The term aesthetic derives from the Greek aisthētikós, “pertaining to sense perception.” Both Linus Larrabee and Jordan Belfort are motivated by it. They each have a vision of the world that places moral worth on the good that material and aesthetic circumstances can confer upon the physical and spiritual well-being of a person. We can see this blatantly with Belfort’s crass training motivation, but even in Linus’s ethical disposition and high-minded goal of alleviating poverty. It is right to have attractive teeth and a clean face. It is good to have more money to go to ball games and movies. It is not just right and good for the poor, it is right and good for everyone. As people’s material lives become more valuable, the value of that elevated living transfers to and elevates them morally. In terms of remuneration, money is simply “a by-product.” It is the moral and social value that Larrabee achieves that is his real compensation.
This mystical transubstantiation, where the value of one thing gets numinously bequeathed to another by virtue of possession, is primordial, an essential part of what it means to be human. In Sapiens: A Brief History of Humankind (2015), Yuval Harari claims that one of the biggest factors in our success as a species is that we can create incorporeal entities like “myths or nations or limited liability corporations.” These fictions evidence our ability to visualize imagined realities that do not exist, and therefore allow us to cooperate on a level that no other living creature has yet achieved. Such a view gives Smith’s invisible hand or impartial spectator—that imagined persona that objectively guides our moral decisions—an anthropological foundation.

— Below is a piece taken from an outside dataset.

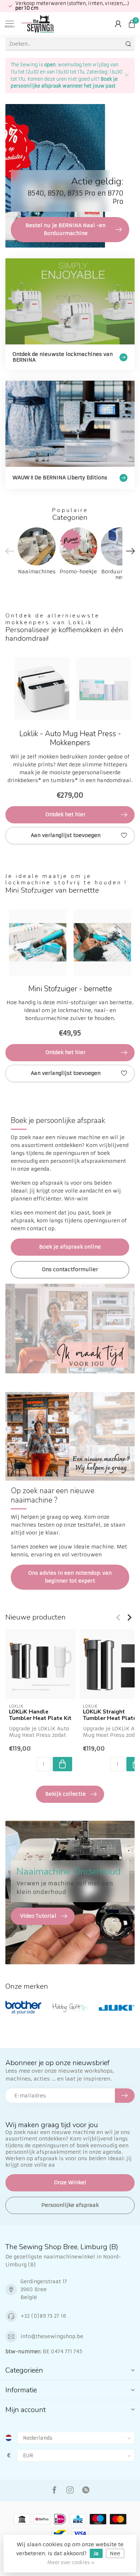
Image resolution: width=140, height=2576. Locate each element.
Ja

Even more interestingly, according to Harari, this ability seemed to have developed roughly at the same time we began creating primitive art.
Yet, this relationship between things of value, moral worth, and aesthetic thinking is not imaginary. As I have argued elsewhere, art’s main function is communicative. Art is created explicitly to convince or compel someone to feel, think, or believe something. And, since most actions are predicated on some feeling, thought, or belief, ultimately, the arts engage the human intellect in terms of both knowledge and morality. They deal with the mind, body, and soul. It is not surprising, then, that artworks are among the most valuable things we seek to possess. They are snapshots of moral, financial, and aesthetic value that mystically imbue their owners with social rank and personal worth.
Economists should pay attention to aesthetics—or the art of economics—which is the art of creating ourselves, both morally and financially. More radically, economists need to stop trying to find an objective way into the heart of what happens when we exchange. The urge toward scientific certitude is understandable. We all would like to have an economic vision that is less reliant on imagination and spirit. But these two films illustrate that this drive toward objectivity might be pointless, that the real thing to put under the microscope is human creativity in all its splendor.